→ **EXERCISE DESCRIPTION**
Could you repeat the part of the listing that opens with the line containing "The image size is (1265, 573)." and closes with the line containing "Action: [1403, 57]", swapping "sun" for "moon" and leaving everything else unchanged?

==============================

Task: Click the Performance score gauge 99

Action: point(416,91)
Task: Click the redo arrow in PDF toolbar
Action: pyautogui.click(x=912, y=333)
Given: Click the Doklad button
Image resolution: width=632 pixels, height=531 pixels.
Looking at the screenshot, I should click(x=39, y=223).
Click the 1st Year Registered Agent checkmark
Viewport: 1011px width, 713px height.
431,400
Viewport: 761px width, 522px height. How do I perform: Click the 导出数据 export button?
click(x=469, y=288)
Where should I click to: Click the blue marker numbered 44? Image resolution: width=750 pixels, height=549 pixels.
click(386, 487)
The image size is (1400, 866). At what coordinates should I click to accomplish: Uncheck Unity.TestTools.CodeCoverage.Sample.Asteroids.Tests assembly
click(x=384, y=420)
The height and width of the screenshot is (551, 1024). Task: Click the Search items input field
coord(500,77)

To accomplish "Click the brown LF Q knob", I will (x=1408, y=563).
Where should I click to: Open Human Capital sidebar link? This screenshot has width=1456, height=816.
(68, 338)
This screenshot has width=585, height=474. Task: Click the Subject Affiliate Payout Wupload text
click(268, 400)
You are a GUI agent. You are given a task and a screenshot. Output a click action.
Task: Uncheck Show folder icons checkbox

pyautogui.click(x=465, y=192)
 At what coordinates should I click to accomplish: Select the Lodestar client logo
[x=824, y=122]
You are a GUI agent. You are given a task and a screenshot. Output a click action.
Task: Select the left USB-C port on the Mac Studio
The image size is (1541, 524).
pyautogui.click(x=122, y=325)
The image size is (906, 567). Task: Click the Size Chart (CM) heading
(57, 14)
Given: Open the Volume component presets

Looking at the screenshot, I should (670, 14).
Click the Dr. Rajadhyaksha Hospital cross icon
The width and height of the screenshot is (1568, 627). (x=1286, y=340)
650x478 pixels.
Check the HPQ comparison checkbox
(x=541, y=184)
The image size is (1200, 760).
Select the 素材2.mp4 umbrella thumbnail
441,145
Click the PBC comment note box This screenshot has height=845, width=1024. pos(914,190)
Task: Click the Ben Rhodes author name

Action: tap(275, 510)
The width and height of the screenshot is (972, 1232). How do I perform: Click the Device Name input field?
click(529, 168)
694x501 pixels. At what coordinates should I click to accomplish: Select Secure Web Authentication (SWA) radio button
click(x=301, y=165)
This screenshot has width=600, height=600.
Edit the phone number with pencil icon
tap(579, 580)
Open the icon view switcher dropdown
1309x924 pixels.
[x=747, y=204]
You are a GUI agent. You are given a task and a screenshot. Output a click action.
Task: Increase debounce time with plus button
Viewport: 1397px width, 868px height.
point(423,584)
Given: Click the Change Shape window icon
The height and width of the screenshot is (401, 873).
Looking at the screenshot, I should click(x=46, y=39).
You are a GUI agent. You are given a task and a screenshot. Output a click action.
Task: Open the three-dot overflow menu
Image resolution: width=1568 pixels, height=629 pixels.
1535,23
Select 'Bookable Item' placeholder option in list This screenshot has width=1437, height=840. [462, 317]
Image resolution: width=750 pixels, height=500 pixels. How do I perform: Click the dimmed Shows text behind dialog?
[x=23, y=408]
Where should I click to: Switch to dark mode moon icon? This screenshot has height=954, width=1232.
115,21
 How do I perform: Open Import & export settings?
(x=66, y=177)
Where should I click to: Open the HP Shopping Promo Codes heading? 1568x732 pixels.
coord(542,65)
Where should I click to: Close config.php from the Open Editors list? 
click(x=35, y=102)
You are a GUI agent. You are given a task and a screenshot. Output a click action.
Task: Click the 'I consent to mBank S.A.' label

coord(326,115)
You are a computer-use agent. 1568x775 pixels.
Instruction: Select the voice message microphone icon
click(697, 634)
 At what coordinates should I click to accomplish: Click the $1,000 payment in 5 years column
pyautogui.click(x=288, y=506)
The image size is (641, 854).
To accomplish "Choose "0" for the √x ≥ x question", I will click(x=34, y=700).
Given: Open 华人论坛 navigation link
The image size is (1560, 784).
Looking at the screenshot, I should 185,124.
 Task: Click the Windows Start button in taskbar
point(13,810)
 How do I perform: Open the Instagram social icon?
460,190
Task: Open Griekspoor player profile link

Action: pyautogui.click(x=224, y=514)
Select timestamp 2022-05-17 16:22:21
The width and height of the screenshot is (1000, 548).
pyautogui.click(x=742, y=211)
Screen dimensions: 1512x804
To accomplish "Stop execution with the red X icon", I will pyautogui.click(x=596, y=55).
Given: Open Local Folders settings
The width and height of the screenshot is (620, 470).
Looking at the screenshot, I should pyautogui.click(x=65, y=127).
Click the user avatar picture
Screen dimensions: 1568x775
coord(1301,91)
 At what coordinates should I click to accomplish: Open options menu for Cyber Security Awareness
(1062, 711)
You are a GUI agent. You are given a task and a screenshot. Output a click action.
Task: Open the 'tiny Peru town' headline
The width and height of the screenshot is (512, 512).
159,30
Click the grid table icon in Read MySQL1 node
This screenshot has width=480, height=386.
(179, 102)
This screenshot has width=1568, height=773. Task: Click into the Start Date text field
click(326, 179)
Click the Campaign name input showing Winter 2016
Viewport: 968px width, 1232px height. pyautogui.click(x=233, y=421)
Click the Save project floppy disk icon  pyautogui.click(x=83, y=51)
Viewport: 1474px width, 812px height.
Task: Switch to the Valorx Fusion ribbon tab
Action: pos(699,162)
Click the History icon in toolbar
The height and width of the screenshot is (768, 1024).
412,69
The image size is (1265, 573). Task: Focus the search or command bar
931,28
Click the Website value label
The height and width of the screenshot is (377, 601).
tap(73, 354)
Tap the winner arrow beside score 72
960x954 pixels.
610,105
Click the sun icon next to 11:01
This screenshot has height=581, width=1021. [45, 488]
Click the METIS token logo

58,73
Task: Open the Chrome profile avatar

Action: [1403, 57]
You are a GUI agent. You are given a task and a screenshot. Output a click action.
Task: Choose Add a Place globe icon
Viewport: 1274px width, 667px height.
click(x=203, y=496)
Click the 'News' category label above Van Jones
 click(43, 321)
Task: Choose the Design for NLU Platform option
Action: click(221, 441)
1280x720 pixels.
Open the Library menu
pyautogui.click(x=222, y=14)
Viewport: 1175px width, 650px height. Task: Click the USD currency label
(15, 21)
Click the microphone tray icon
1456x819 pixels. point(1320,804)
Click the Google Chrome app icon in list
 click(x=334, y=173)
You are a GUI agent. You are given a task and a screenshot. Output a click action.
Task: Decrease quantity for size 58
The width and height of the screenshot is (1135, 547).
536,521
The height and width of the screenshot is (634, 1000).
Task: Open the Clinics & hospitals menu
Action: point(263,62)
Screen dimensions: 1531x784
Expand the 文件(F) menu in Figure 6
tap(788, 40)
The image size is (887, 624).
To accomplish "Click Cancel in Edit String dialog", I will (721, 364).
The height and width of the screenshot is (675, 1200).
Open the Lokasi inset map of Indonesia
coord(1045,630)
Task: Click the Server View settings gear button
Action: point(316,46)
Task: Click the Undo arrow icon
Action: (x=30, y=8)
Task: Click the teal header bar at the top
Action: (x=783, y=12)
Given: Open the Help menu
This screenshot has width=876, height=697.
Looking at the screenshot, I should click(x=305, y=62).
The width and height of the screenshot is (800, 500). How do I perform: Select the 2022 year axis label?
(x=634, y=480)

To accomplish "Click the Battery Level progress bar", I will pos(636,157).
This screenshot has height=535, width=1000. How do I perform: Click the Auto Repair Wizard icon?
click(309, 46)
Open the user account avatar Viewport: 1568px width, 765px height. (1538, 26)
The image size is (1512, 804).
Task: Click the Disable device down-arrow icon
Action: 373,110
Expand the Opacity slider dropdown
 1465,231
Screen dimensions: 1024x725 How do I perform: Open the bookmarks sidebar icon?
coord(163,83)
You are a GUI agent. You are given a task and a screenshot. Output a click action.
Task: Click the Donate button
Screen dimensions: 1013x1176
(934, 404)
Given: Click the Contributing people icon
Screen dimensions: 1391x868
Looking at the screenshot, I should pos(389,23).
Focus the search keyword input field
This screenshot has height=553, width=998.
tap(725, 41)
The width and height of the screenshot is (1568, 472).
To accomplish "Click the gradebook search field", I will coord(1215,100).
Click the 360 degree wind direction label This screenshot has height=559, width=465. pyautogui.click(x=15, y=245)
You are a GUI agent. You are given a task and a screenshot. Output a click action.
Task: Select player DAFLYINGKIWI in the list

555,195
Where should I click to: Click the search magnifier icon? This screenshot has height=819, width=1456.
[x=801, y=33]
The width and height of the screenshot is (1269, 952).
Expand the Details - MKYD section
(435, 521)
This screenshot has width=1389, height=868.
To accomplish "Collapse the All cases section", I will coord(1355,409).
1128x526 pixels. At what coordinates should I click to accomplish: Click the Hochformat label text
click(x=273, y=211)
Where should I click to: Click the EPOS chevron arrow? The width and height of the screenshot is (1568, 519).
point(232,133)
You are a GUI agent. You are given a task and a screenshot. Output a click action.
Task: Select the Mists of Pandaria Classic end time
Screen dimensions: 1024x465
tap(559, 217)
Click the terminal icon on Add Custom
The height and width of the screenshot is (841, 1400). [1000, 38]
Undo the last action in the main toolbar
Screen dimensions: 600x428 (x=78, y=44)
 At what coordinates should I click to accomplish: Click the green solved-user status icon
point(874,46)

==============================

→ **SOLVED PROBLEM**
The image size is (1265, 573). Task: Focus the search or command bar
931,28
Click the Website value label
The height and width of the screenshot is (377, 601).
tap(73, 354)
Tap the winner arrow beside score 72
960x954 pixels.
610,105
Click the moon icon next to 11:01
This screenshot has height=581, width=1021. [45, 488]
Click the METIS token logo

58,73
Task: Open the Chrome profile avatar

Action: [1403, 57]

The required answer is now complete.